# Task list:
a) In the forum thread below about replacing PLB batteries, reproduce everything from "So, if it is" down to "batteries capacity degrades.".
b) According to the 2008 ACR description quoted in the PLB battery thread below, how long is the battery's useful life?

Seems like yesterday when I got the super new tech ACR AeroFix 406 PLB. Now the five year batteries are expired.
Best I can tell my options are to ship the unit to an authorized battery replacement facility (closest one seems to be Houston) and pay about $280 plus shipping for the service. ACR says the batteries are not even available to the public, much less that the public should replace them.
or
to buy a brand new ACR unit from Amazon for about $200 that would be smaller and updated.
Am I missing something?
It would seem that there would be no reasonable resale demand for a PLB with expired batteries. ACR gives no instructions but I would presume the thing to do to retire the unit would be to de-register it, take it apart and remove the batteries and dispose of them.
No, you aren't missing something. The explanation of cost includes the cost of the quality battery, tests to ensure its guaranteed life, and pressure checks to make sure the re-assembled unit is as moisture/waterproof as the model is supposed to be. Even still, $130-$200 price range (I read from other's posts) seems very stiff, I can't help but say. Maybe it isn't a scam and everyone is just trying to cover their costs with necesarry equipment etc, but it doesn't change my dissatisfaction with how much hassle and cost a simple battery swap is. Battery and connector technology is too far along for such a batter swapping service to be the only way, in my opinion.
From a 2008 ACR description on AC Spruce
Battery Type: Lithium-5 1/2 year replacement life (11-year useful life)
So, if it is not required equipment, is it OK to go beyond the 5 years and into the 11 year "useful" life?
I agree, but the PLB tests itself, so the only issue would be how quickly lithium batteries capacity degrades.

# Given information:
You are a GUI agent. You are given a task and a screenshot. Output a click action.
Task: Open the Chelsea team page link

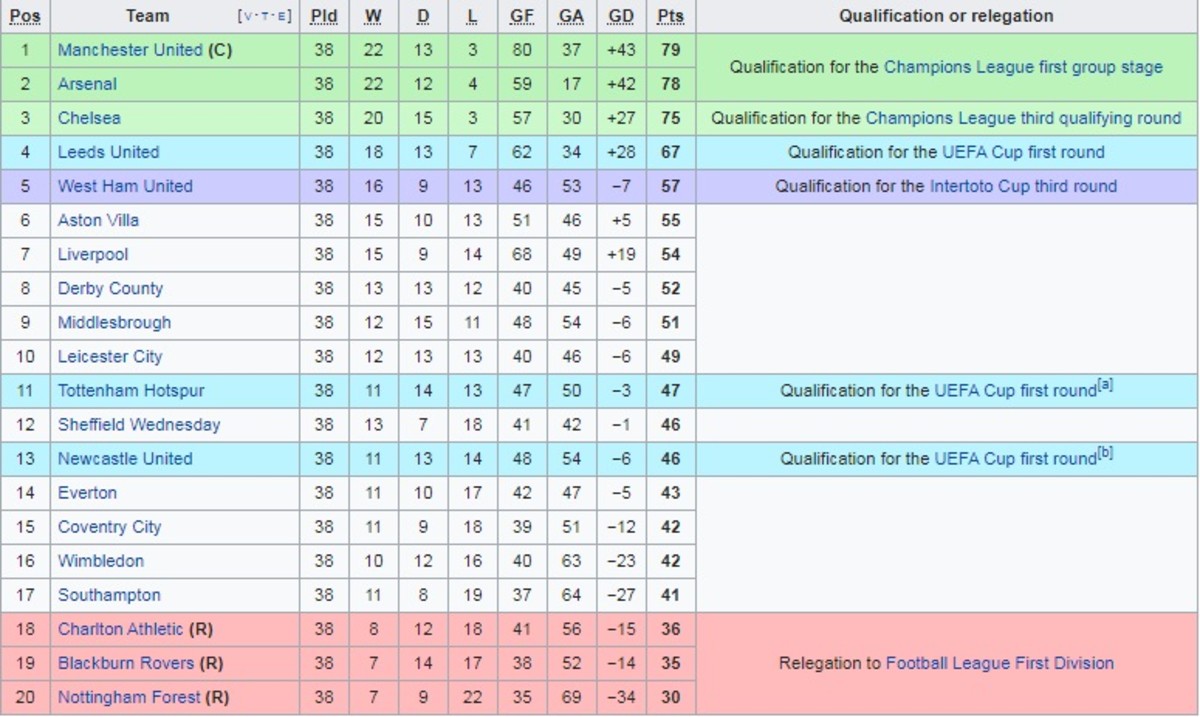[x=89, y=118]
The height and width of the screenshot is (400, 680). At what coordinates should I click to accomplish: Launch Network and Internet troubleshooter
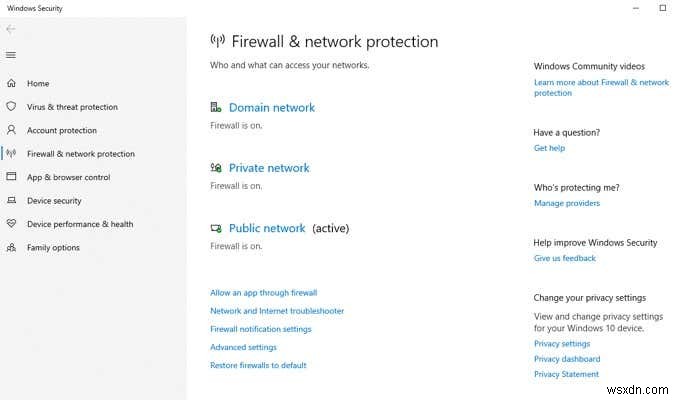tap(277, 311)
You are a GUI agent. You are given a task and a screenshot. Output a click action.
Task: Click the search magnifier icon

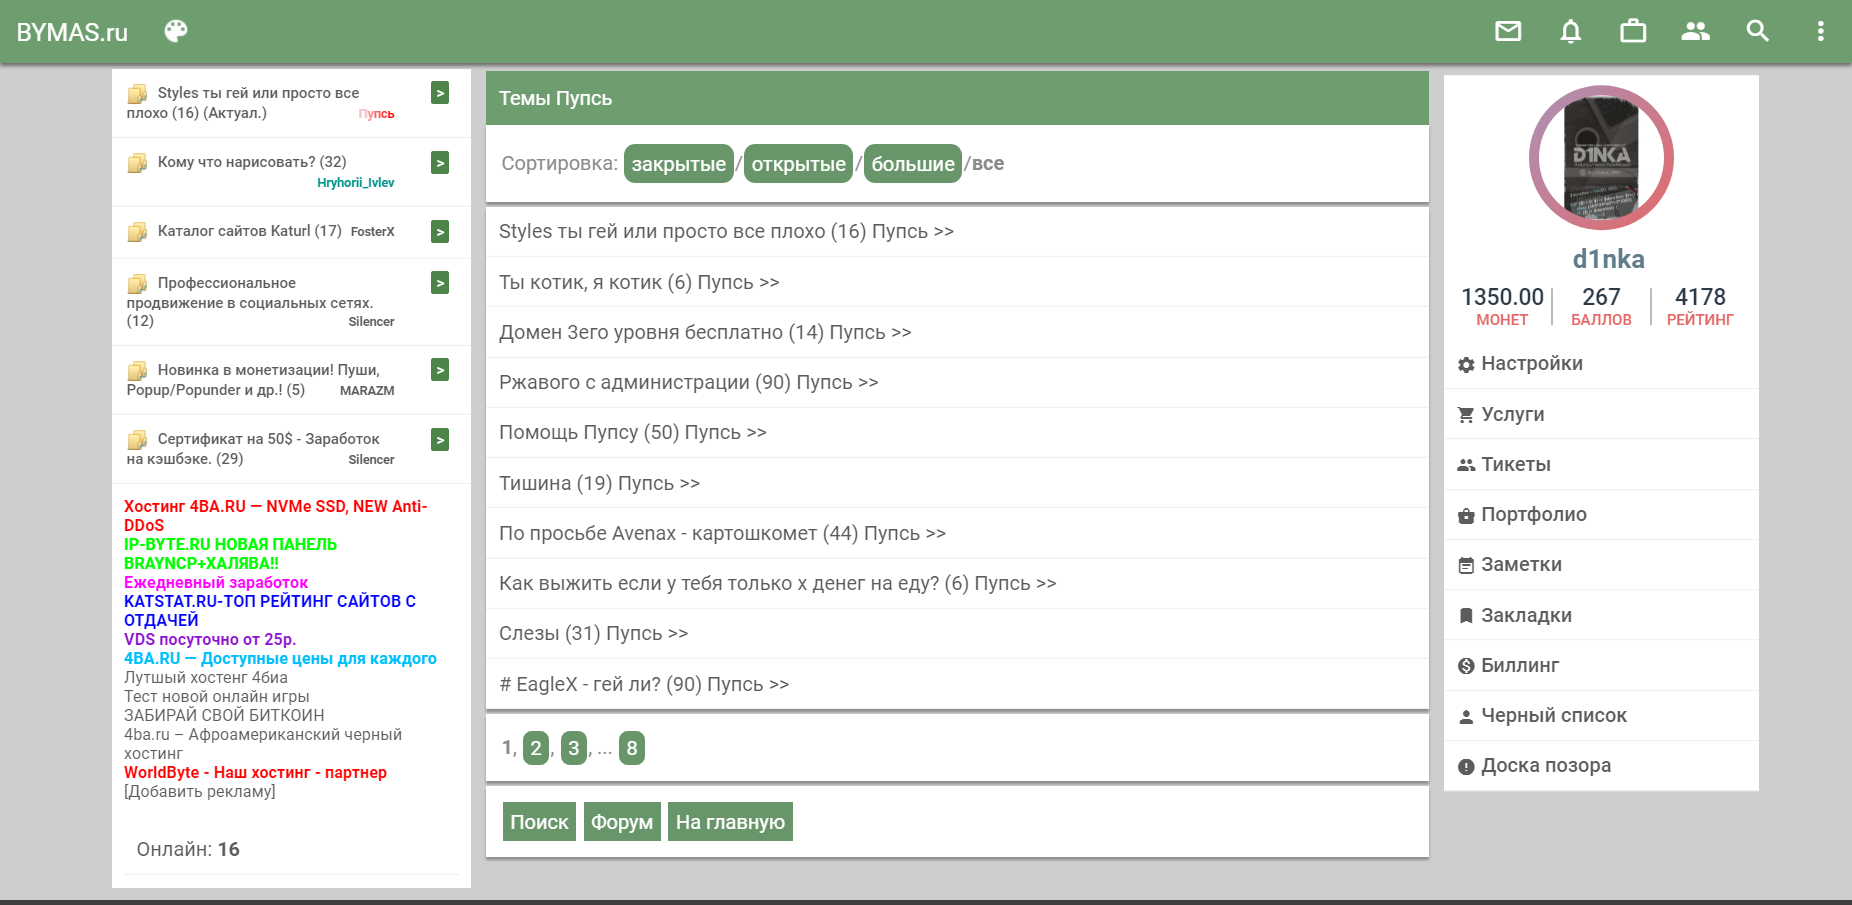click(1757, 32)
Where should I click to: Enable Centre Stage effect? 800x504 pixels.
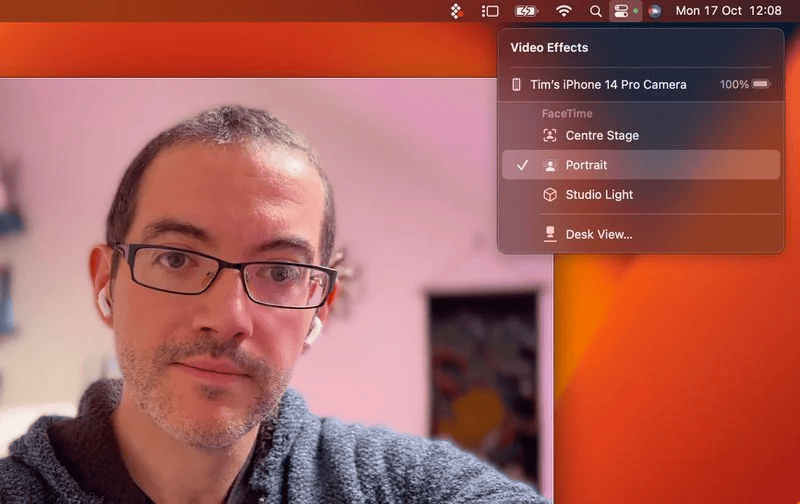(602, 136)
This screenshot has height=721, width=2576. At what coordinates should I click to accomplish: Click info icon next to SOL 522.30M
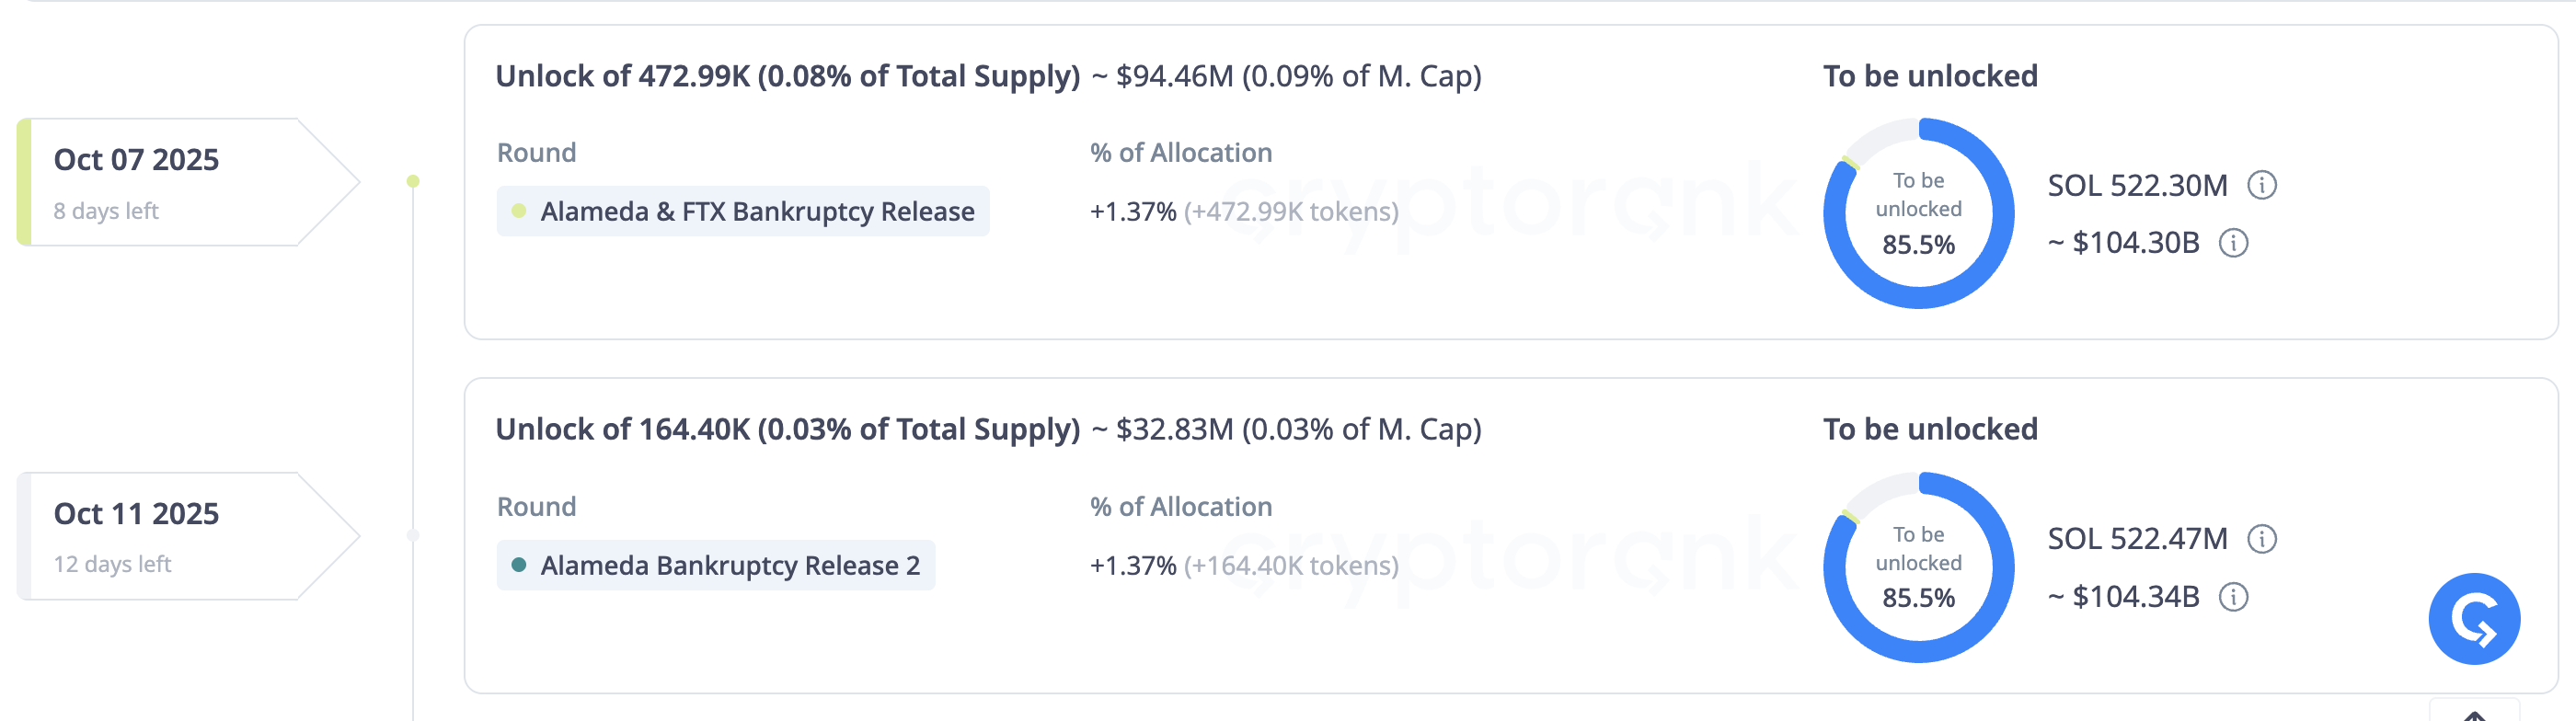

# Per-task outputs:
a)
So, if it is not required equipment, is it OK to go beyond the 5 years and into the 11 year "useful" life?
I agree, but the PLB tests itself, so the only issue would be how quickly lithium batteries capacity degrades.

b) 11 years